- Source text:
— Start —

Some very large companies will plop some money down just for the sake of
starting a relationship with a company so that they could monitor that company
to make an acquisition offer when the time is right. Sometimes the founders
want to keep certain investors secret because it may scare off investments or
acquisition offers from the competitors of the strategic investor. If you are
a founder you should definitely deny board observer rights and financial
observation rights to such investors. They can work against you as a de facto
poison pill.

Another option is that there are "gatekeeper" investors involved that used to
work very high up in some large public tech company. They discover a new
company that may be of interest to their former employer. They make a nominal
investment in the company and then make a ton of money back by simply making
the right introductions and pushing the deal through. While this conflict of
interest may be known to many of those involved, they may not want their
investments to be openly public since it would shed light on the conflict of
interest.

------
tyrchen
As a first time entrepreneur, I raised about $25k for seed round, paying 10%
(5% for the money, 5% for a 4-month service) of my equity to the incubator.
Then after 4 months I raised half million USD for angel round, paying 20% of
my equity. BTW, I'm in Beijing, China.

This is just a reference. It could vary greatly based on the background of
your team, the maturity of your product, etc.

------
bossologist
My first funding round, of my first company was entirely mistake ridden. I
will share my experience though as an example of what not to do.

The company that I had started basically thrived on who you knew in terms of
manufacturing and processing in a given area. The larger the manufacturer the
larger the paycheck, no up front cost to the company, only back end at time of
payment.

Basically I had two business owners approach me with a rolodex of large
manufacturers, any of which would net a larger amount of revenue than my
entire previous year of pavement pounding that I did on my own. I "sold" 50%
of my company to these two in hopes that we would all have the same passion
and drive that I had (I was a college student so money was a big deal.)

As you have already assumed, they wanted nothing to do with the operations or
effort involved, or even introductions to these manufacturers, only profits
which came from my efforts.

Long story short, 49% should be the limit no matter what since I was unable to
rid my company of the leeches and ended up selling my share to them, just to
get out.

— End —

- Extracted records:
— Start —

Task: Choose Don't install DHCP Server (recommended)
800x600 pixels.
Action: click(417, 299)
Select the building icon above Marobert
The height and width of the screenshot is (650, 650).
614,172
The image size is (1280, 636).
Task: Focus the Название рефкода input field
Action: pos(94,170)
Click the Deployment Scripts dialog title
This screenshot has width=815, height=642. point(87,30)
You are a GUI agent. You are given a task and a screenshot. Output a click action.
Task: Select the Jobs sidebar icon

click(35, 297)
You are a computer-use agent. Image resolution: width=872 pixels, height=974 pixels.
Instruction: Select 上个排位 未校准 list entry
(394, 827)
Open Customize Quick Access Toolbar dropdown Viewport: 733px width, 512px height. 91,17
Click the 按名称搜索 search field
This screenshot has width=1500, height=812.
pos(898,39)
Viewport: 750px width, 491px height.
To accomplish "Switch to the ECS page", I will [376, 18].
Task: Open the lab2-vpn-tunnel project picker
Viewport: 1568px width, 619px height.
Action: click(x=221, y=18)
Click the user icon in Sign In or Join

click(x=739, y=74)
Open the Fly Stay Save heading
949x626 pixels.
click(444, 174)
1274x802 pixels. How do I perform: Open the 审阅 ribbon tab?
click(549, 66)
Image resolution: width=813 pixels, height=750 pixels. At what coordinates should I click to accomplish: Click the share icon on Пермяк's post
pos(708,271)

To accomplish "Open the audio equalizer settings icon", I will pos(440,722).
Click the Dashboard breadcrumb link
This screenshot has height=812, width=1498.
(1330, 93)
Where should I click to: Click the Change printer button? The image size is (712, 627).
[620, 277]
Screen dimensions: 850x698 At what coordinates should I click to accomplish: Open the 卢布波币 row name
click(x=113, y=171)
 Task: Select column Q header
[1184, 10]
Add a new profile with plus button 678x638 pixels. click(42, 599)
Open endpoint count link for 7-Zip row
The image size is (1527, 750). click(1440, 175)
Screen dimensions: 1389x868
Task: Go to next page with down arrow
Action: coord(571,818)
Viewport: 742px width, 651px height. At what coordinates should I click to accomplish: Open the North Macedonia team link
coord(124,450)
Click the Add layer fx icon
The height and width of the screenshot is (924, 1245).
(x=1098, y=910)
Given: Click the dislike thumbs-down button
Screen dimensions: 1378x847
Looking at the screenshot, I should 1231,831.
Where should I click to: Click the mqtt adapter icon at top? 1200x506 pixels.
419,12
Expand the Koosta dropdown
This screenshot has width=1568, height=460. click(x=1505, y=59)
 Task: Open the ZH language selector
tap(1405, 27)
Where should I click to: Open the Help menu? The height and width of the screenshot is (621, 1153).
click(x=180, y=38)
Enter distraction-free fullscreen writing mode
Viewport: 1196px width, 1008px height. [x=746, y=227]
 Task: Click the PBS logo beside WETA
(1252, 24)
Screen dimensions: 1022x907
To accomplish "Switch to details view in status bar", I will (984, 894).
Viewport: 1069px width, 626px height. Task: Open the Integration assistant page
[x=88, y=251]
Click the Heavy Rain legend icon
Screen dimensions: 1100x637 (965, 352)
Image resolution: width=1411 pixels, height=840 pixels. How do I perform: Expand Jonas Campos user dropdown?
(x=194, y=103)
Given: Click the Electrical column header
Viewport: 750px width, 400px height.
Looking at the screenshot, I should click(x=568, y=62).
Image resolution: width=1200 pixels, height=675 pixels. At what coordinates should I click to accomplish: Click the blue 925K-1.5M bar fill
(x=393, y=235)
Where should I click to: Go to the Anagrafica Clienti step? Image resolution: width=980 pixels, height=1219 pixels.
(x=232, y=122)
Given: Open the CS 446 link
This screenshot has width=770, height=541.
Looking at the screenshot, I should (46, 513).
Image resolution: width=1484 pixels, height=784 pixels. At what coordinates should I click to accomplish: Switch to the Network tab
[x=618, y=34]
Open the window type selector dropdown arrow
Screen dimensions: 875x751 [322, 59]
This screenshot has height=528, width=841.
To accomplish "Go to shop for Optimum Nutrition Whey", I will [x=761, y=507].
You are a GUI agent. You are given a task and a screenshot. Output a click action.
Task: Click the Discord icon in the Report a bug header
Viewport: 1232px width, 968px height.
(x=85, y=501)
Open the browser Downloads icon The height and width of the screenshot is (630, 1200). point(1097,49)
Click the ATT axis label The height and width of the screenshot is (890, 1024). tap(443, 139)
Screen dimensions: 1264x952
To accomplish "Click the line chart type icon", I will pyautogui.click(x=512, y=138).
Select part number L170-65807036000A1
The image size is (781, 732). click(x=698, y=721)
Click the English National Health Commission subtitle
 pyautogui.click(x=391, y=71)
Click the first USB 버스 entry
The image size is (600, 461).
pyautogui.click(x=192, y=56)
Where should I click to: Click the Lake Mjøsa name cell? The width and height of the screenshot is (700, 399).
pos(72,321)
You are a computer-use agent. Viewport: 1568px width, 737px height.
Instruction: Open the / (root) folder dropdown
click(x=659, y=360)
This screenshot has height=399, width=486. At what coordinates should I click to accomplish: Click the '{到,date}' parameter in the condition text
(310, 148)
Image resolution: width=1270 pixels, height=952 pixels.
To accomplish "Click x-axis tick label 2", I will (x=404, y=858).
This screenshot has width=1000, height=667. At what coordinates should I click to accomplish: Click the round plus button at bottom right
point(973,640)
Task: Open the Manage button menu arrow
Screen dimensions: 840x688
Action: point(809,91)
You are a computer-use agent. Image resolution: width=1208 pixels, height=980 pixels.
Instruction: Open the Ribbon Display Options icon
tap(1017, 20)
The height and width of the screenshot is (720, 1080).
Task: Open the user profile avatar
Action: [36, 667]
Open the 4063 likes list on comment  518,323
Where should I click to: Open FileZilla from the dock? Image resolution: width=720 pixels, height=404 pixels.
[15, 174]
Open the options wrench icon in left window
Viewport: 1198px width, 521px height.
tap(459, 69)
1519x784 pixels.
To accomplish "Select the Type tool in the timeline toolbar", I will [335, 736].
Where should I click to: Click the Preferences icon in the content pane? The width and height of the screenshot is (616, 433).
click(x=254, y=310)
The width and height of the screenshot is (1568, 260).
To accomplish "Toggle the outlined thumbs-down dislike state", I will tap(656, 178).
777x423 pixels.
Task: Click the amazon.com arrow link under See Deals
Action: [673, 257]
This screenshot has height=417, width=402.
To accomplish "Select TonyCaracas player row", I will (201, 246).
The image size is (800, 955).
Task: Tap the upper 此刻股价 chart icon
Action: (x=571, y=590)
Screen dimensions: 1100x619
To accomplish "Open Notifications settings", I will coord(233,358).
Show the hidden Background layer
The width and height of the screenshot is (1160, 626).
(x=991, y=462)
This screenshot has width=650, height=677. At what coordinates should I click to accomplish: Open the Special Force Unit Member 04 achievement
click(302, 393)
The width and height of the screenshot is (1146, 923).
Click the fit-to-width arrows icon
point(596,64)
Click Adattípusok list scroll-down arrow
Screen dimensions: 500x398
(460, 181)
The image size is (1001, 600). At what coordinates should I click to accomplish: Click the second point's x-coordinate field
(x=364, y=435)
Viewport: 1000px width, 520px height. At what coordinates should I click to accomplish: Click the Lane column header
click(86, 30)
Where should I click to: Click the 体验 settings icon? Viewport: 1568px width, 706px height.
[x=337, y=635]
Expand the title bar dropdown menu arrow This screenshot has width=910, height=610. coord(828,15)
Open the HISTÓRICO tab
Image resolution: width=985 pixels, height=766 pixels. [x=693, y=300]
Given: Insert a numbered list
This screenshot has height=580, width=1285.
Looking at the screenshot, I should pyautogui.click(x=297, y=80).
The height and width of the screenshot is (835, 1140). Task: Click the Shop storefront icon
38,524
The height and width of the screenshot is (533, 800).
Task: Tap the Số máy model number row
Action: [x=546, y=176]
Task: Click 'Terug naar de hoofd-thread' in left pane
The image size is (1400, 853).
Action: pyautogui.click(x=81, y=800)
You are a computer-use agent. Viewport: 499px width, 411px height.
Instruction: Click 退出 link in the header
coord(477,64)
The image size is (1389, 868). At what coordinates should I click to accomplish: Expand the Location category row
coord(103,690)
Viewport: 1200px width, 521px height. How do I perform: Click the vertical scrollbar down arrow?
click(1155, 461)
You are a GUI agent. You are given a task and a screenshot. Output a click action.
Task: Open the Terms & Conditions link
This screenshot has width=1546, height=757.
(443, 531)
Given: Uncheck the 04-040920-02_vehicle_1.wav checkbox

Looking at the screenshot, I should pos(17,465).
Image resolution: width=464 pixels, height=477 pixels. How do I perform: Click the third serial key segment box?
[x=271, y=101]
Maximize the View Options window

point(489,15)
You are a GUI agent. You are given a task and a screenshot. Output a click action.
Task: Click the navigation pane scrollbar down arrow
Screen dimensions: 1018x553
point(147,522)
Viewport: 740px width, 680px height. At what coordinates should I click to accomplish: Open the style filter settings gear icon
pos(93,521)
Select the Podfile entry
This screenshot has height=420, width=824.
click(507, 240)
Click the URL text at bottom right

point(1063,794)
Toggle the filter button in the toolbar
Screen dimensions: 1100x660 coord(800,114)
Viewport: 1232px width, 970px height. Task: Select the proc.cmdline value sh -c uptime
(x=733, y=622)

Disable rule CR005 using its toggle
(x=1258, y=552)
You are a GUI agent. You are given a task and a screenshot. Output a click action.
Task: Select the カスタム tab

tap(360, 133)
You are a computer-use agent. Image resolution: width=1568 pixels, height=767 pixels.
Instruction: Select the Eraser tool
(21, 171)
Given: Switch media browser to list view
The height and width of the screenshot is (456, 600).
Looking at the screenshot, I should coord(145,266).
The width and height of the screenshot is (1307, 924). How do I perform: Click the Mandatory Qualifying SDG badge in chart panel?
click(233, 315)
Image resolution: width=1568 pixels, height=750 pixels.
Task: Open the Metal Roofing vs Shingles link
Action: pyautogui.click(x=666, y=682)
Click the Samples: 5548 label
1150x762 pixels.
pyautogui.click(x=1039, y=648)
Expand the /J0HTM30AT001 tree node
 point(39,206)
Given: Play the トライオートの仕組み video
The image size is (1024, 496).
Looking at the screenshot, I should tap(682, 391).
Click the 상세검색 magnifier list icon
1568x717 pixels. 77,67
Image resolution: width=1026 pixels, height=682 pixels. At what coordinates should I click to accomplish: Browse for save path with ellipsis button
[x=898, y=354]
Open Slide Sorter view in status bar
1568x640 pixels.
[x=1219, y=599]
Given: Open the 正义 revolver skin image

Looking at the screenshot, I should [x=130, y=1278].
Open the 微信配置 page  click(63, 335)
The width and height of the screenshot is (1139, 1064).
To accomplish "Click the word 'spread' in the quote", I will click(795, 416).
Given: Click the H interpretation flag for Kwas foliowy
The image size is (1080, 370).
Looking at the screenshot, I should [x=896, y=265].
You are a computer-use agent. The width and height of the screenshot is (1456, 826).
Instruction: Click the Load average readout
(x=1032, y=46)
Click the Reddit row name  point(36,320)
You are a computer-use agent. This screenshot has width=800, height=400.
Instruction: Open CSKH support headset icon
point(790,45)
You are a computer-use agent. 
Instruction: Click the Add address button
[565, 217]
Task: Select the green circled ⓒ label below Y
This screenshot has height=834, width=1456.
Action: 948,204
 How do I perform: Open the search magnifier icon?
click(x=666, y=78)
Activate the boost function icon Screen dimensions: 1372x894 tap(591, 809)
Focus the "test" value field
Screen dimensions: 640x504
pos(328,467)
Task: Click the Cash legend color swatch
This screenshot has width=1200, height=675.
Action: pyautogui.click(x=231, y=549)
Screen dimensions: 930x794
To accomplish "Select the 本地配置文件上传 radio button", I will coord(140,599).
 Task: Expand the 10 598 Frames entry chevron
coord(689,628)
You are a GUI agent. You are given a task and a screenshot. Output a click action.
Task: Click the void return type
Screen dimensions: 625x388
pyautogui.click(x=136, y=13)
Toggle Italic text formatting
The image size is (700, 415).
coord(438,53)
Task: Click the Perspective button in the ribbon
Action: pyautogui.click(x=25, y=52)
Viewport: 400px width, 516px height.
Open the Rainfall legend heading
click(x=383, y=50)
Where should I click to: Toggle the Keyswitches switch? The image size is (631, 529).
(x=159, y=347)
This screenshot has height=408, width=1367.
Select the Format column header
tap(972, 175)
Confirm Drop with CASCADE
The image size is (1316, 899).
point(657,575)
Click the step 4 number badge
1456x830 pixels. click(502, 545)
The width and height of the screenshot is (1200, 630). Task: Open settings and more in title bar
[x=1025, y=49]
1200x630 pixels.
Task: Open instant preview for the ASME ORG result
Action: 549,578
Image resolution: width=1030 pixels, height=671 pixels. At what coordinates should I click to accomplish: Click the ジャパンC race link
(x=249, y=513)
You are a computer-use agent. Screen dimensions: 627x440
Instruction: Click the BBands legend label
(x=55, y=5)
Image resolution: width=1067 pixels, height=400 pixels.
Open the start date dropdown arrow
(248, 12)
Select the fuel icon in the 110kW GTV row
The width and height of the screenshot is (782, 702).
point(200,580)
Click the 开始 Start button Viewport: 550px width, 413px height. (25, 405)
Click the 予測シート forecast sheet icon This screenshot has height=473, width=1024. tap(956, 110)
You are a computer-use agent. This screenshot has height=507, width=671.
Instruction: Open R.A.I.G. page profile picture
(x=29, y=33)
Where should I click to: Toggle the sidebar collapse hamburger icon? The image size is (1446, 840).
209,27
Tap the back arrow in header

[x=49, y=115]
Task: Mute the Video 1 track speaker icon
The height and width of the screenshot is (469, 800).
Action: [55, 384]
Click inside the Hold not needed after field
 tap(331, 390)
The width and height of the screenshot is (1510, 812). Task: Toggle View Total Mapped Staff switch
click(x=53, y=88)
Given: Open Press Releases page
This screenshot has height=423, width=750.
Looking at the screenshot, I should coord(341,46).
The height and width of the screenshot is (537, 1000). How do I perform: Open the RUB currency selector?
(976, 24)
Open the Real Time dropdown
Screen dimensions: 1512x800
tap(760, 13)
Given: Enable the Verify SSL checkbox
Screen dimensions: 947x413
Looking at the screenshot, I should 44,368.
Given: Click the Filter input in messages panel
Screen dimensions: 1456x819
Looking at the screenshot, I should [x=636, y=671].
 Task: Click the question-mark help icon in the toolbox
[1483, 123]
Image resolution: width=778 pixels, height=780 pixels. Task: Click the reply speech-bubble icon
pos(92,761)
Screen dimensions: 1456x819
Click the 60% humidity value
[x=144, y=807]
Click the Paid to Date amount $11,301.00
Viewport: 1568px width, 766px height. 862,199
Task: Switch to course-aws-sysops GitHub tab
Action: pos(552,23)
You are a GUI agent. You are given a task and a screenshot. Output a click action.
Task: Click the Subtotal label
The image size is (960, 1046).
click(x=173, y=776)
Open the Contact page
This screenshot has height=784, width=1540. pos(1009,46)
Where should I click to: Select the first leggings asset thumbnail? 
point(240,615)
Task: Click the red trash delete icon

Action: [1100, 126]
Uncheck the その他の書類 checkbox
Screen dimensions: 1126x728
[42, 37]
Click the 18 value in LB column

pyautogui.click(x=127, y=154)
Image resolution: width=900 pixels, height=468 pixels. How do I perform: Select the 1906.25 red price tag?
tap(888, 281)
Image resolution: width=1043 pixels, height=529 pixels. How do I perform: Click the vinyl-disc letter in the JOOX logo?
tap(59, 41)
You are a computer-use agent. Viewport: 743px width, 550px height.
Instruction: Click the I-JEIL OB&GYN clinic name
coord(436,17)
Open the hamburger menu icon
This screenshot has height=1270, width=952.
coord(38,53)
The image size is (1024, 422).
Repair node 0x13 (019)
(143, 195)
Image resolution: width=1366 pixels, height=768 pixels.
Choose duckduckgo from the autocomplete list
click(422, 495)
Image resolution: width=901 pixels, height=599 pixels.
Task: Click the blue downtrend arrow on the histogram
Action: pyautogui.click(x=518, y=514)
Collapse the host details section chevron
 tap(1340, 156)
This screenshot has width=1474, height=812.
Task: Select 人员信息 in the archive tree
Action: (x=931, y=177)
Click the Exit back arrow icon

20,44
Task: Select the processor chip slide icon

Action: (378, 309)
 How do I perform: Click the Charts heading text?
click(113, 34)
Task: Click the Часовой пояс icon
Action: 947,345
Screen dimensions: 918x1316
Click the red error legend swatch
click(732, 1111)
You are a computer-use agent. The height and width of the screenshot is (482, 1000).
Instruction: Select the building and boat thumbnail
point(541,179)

— End —

- Job:
Using the funding thread, answer:
(a) According to the thread, where did the "gatekeeper" investors used to work?
(b) How much equity did tyrchen give up in the angel round?
(c) What share of the company did bossologist "sell" to the two business owners?
Answer from the funding thread alone, without the items.

- Final result:
(a) Very high up in some large public tech company.
(b) 20%.
(c) 50%.